Saved entries:
>> Begin
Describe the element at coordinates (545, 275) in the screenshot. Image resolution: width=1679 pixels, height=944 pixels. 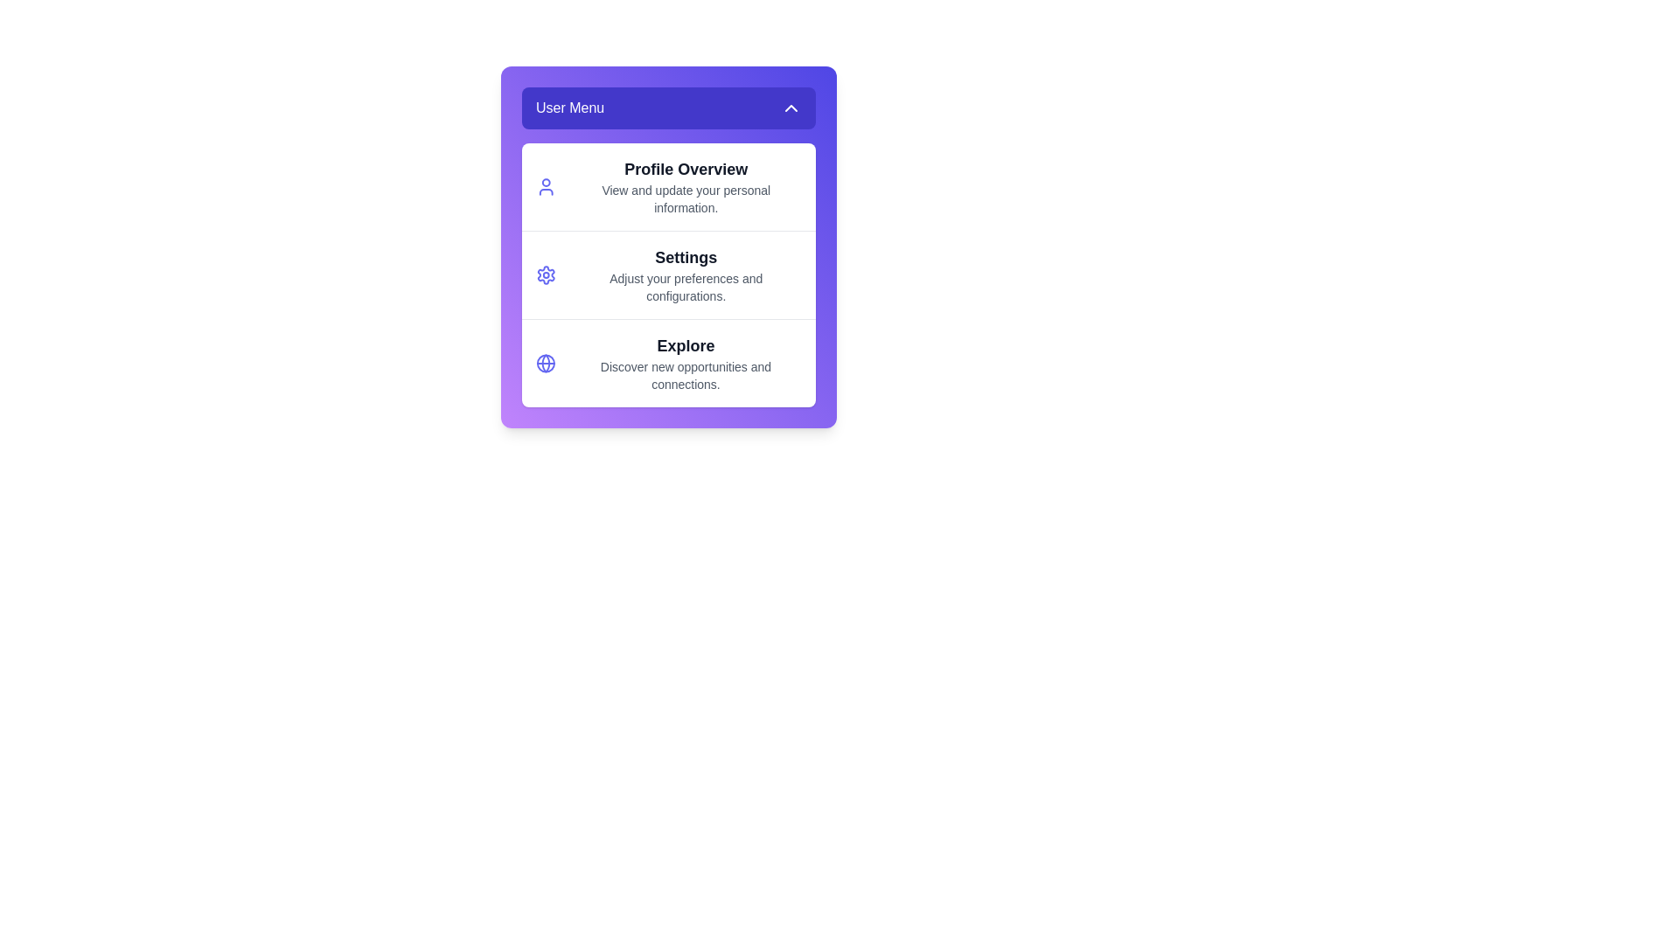
I see `the settings icon located within the 'Settings' row of the user menu, which serves as a visual indicator for accessing settings` at that location.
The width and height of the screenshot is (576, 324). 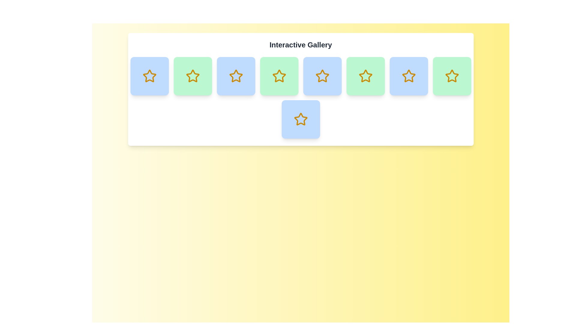 What do you see at coordinates (452, 76) in the screenshot?
I see `the last star icon in the gallery, which serves as an interactive visual indicator for selection or rating` at bounding box center [452, 76].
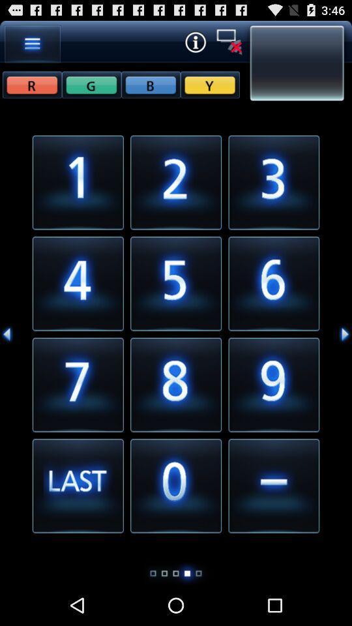  What do you see at coordinates (33, 46) in the screenshot?
I see `the menu icon` at bounding box center [33, 46].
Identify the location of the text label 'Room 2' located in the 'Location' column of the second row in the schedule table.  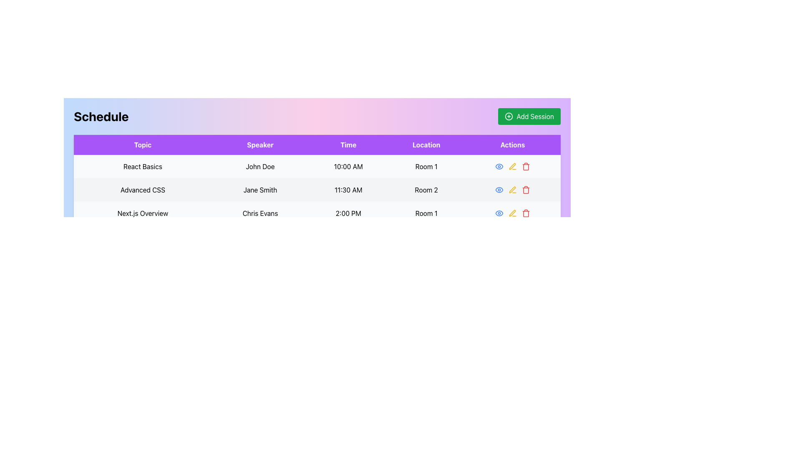
(426, 190).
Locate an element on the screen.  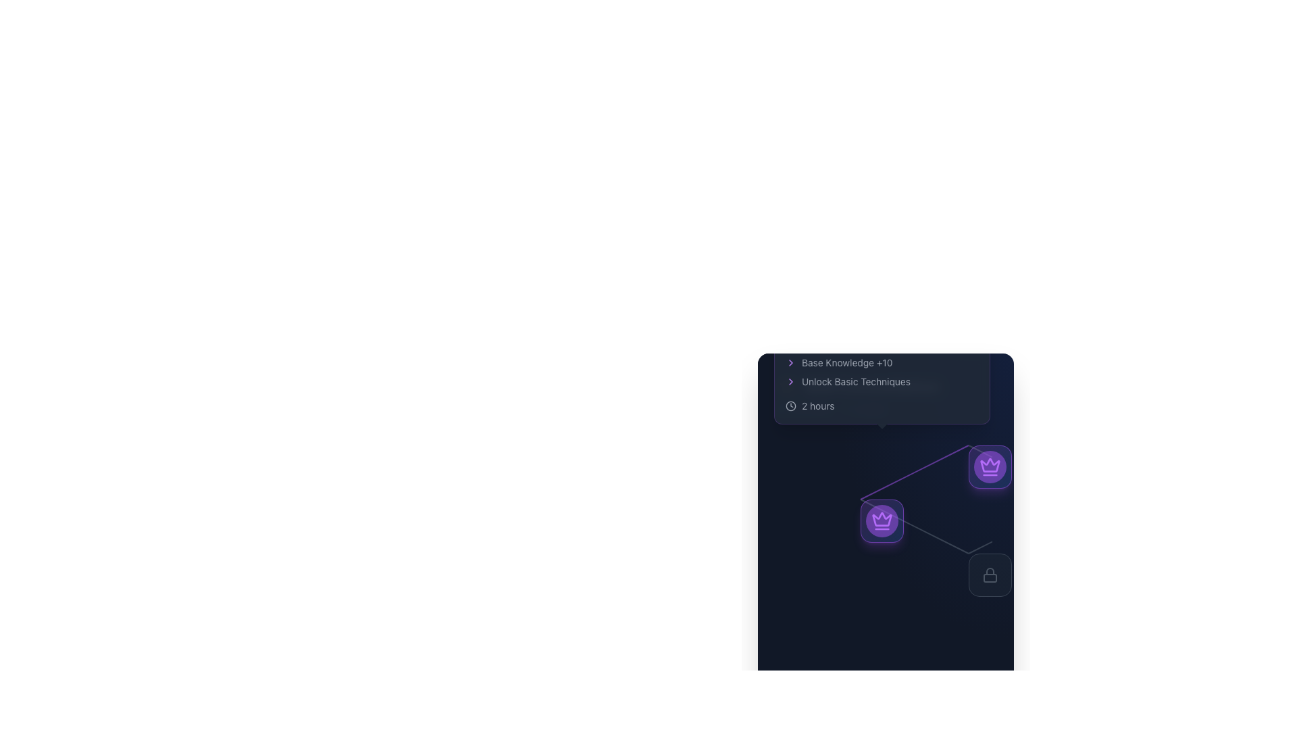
>> End
Format everything from the start of the listing down to the line containing "at that location." as a two-column CSV with the headers "prompt" and "response". Put each entry's text and its answer in one quoted field apiece, turn line breaks into spaces, and leave the pictures out.

prompt,response
"Describe the element at coordinates (545, 275) in the screenshot. Image resolution: width=1679 pixels, height=944 pixels.","I see `the settings icon located within the 'Settings' row of the user menu, which serves as a visual indicator for accessing settings` at that location."